| Directive |
Reproduce these lines verbatim, from the line with "Open Favourites star" up to and including the line with "pyautogui.click(x=26, y=17)".

| Records for the task |
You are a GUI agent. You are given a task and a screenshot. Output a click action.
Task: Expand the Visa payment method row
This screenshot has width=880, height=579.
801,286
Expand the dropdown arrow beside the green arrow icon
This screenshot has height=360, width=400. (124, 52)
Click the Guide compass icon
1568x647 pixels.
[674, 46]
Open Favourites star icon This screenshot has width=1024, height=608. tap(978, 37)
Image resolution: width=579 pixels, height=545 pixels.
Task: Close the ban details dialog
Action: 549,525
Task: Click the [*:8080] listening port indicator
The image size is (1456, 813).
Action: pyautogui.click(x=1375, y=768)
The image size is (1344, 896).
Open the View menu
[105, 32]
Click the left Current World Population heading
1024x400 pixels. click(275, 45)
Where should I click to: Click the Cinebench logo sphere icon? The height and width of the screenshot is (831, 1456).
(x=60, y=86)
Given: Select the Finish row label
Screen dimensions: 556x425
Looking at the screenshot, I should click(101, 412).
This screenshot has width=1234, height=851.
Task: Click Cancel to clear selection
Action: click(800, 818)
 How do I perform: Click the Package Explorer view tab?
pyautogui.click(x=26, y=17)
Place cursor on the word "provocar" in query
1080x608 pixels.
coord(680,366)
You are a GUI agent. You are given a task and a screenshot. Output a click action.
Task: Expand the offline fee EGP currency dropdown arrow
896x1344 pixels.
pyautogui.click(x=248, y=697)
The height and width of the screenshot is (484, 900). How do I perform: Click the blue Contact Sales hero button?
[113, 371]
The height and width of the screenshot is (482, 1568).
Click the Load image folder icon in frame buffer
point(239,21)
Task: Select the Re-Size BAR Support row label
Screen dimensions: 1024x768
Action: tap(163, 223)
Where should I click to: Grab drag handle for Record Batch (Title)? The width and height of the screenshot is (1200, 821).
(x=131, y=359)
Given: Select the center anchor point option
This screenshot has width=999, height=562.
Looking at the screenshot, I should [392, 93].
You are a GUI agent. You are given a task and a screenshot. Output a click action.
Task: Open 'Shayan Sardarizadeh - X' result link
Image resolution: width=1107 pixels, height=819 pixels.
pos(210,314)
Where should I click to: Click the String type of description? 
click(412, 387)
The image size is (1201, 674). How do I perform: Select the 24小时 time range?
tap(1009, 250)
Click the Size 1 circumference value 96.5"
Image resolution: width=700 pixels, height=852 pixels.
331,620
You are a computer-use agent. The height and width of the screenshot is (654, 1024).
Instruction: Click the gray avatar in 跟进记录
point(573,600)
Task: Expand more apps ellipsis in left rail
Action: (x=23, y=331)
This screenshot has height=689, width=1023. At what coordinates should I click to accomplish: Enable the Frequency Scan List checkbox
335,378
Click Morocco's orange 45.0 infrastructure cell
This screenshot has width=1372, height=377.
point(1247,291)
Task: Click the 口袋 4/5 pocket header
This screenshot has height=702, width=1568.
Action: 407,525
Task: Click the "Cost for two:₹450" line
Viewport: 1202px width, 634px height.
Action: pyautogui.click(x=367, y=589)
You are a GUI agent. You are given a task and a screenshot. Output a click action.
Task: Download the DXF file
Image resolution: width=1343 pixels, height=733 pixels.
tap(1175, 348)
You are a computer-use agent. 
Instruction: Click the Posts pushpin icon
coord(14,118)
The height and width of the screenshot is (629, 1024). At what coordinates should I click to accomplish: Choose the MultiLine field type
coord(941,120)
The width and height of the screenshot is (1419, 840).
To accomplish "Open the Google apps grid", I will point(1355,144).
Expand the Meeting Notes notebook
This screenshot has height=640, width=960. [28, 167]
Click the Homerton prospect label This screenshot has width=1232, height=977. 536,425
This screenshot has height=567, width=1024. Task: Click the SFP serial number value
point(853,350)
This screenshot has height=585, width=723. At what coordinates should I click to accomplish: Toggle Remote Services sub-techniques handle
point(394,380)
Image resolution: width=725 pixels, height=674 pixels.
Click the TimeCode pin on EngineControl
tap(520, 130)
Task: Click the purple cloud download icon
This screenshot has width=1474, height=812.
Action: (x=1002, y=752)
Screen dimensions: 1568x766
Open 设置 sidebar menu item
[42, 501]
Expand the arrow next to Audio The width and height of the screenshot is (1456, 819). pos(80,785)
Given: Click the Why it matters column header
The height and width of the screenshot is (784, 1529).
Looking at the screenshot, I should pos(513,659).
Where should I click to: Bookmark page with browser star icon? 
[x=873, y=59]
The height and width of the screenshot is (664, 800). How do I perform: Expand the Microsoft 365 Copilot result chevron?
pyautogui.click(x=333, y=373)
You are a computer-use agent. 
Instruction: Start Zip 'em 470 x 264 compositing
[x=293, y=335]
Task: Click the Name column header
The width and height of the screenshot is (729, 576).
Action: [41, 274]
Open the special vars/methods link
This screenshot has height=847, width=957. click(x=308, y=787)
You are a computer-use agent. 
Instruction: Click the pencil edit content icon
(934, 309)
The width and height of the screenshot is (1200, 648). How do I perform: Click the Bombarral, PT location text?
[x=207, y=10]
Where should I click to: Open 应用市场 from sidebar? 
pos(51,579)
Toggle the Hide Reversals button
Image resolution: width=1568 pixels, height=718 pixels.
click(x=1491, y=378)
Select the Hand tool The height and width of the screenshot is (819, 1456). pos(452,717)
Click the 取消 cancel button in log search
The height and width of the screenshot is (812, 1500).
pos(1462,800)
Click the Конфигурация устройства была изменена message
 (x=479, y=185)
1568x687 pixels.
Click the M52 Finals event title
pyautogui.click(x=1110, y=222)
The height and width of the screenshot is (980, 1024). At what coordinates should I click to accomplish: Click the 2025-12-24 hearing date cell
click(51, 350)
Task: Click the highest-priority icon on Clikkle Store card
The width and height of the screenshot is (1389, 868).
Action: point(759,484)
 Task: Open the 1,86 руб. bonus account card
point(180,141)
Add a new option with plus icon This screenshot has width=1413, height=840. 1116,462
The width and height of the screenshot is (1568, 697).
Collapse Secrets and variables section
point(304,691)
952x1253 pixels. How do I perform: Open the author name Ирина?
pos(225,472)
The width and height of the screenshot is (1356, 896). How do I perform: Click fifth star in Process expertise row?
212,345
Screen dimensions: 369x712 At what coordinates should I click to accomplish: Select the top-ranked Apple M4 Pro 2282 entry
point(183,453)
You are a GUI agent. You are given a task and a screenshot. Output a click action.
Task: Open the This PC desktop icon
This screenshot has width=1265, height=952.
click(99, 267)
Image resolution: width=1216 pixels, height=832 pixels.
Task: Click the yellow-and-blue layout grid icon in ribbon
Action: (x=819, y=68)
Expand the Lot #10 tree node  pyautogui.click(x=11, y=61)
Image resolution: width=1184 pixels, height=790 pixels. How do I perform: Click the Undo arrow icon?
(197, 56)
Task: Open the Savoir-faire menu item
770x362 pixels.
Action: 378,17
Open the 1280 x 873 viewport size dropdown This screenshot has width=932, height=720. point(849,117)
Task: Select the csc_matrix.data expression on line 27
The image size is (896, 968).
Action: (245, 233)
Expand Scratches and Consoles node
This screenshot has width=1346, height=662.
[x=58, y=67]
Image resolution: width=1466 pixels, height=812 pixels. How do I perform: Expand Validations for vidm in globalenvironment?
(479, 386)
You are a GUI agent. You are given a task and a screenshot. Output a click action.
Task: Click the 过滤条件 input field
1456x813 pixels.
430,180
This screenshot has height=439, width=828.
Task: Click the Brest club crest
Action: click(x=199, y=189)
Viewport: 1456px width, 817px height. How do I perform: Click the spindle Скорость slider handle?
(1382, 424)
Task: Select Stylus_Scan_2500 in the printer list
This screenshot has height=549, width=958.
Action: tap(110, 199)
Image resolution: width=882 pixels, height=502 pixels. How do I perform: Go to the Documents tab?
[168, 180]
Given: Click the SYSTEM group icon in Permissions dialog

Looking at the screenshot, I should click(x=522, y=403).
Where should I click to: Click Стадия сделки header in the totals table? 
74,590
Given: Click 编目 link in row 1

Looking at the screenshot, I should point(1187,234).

| Output for this exercise |
Open Favourites star icon This screenshot has width=1024, height=608. tap(978, 37)
Image resolution: width=579 pixels, height=545 pixels.
Task: Close the ban details dialog
Action: 549,525
Task: Click the [*:8080] listening port indicator
The image size is (1456, 813).
Action: pyautogui.click(x=1375, y=768)
The image size is (1344, 896).
Open the View menu
[105, 32]
Click the left Current World Population heading
1024x400 pixels. click(275, 45)
Where should I click to: Click the Cinebench logo sphere icon? The height and width of the screenshot is (831, 1456).
(x=60, y=86)
Given: Select the Finish row label
Screen dimensions: 556x425
Looking at the screenshot, I should click(101, 412).
This screenshot has width=1234, height=851.
Task: Click Cancel to clear selection
Action: click(800, 818)
 How do I perform: Click the Package Explorer view tab?
pyautogui.click(x=26, y=17)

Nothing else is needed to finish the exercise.